Driving Forces

Driving Forces

Driving Forces

Key internal forces (such as knowledge and competence of management and workforce) and external forces (such as the economy, competitors, technology) that trigger the change of strategy in an organization. Industry conditions change because important forces (the most dominant ones that have the biggest influence on what kinds of changes will take place in the industry’s structure and competitive environment) are driving industry participants (competitors, customers, or suppliers) to alter their actions, and thus the driving forces in an industry are the major underlying causes of changing industry and competitive conditions. Driving forces analysis has two steps: identifying what the driving forces are and assessing the impact they will have on the industry. The internal and external factors that persuade the decisions and policies an organization makes to keep on competitive. Internal forces include core capabilities, employee turnover, product, and technological innovation; external forces include economic conditions, competition, demographic changes, technological evolution, social trends, local and national politics, and environmental issues.

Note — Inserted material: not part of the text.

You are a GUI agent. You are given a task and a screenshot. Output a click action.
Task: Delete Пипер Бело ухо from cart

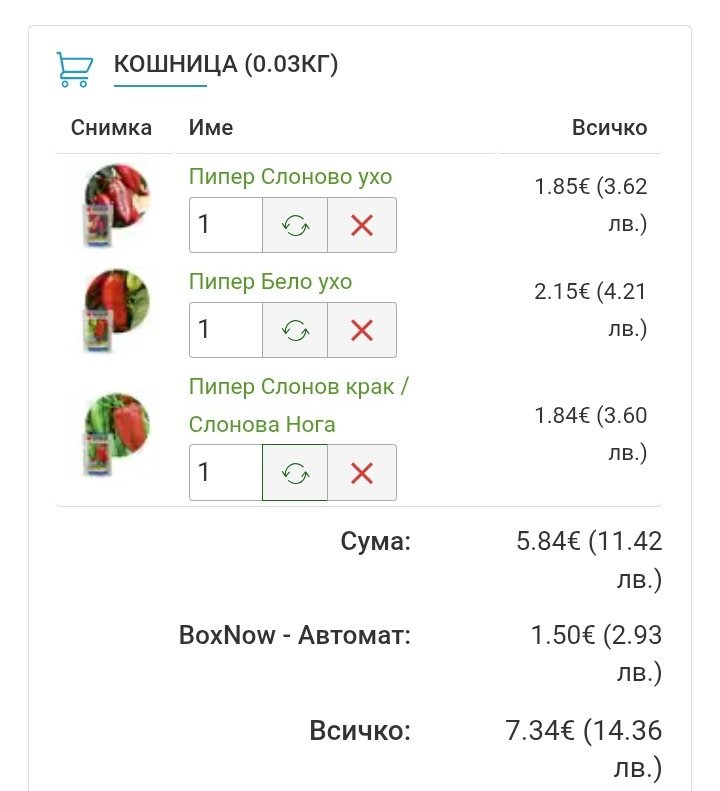(x=362, y=330)
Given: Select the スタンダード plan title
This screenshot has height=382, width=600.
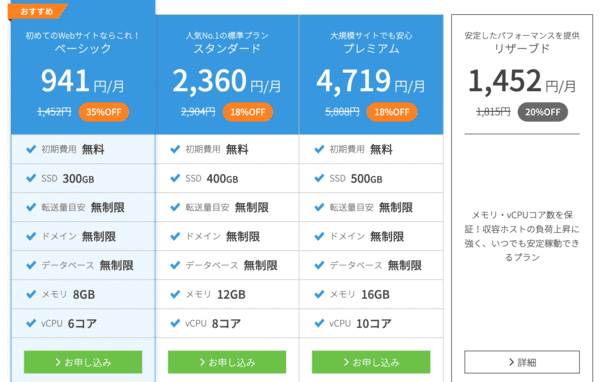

Many forces can affect an industry powerfully enough to qualify as driving forces. Some are unique and specific to a particular industry situation, but most drivers of change fall into one of the following categories:

  1. The Internet and new e-commerce opportunities and threats it breeds in the industry;
  2. Increasing globalization of the industry;
  3. Changes in the long-run industry growth rate;
  4. Changes in who buys the products and how they use it.
  5. Product innovation;
  6. Technological change;
  7. Market innovation;
  8. Entry or exit of major firms;
  9. Diffusion of technical know-how across more companies and more countries;
  10. Changes in cost and efficiency,
  11. Growing buyer for preferences for differentiated products instead of a commodity product (or for a more standardized product instead of strongly differentiated products);
  12. Regulatory influences and government policy changes;
  13. Changing societal concerns; attitudes, and lifestyles;
  14. Reductions in uncertainty and business risk.